Dec. 13, 2002
 
Computers revolutionize education curriculums
By Judy Masterson
STAFF WRITER, News Sun Times, Chicago

LAKE VILLA - Electronic learning is changing the face of education and more and more that face is lit-up by a computer screen. 

The new Alpha Omega Switched-On Schoolhouse, a computerized school curriculum, is being used by six high school-aged students at Calvary Christian School in Lake Villa, thanks to a couple of parents who wouldn't take No for an answer. 

"I fought tooth and nail," said Joyce Fitzgerald, of Ingleside, whose ninth-grade son completed the school's regular kindergarten through eighth grade curriculum last year. Fitzgerald is a staunch supporter of private schools where, she said, parents are allowed more input and students get more help. 

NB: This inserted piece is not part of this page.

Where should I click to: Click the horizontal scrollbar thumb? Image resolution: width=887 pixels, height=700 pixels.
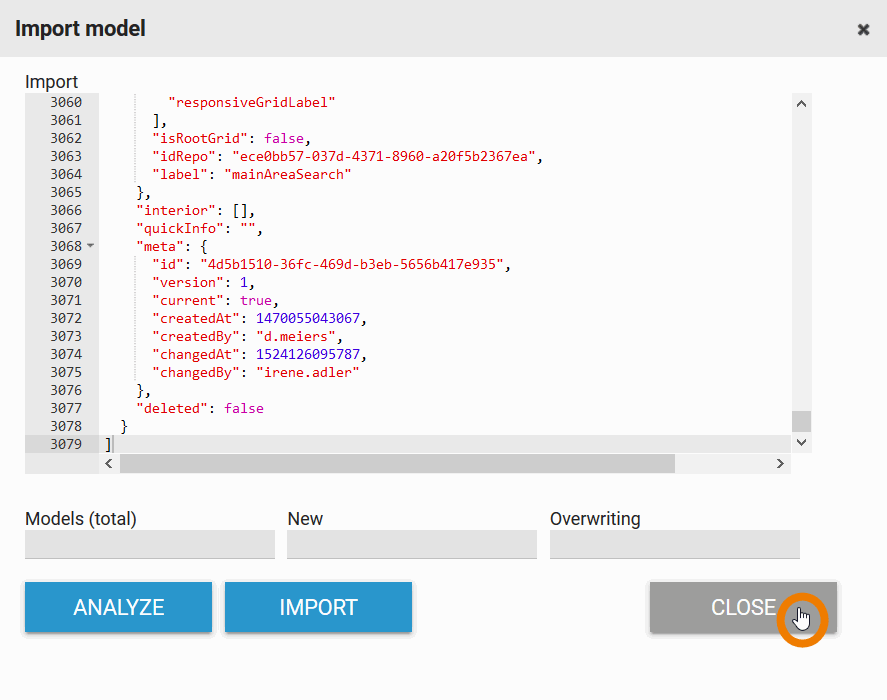397,464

"This is a nice alternative for kids you want to make sure stay out of trouble," said Fitzgerald, who admitted that her 15-year-old son would rather attend public school. 
Billed by Phoenix-based Alpha Omega Publications as "the perfect combination of traditional education and high-tech learning," Switched-On Schoolhouse is tutoring Calvary Christian high schoolers in core subjects including language arts, math, history and science. 

"It's the wave of the future," said Darla Tucker, principal of the 20-year-old school on Monaville Road, and who monitors Switched-On students' progress. "It's a millennial approach to education." 
Calvary Christian, which educates about 60 elementary students, hadn't planned to open a high school this year. "But we had two families who said, 'Our children have grown up in this school and there's no way we are going to put them somewhere else,'" Tucker said. 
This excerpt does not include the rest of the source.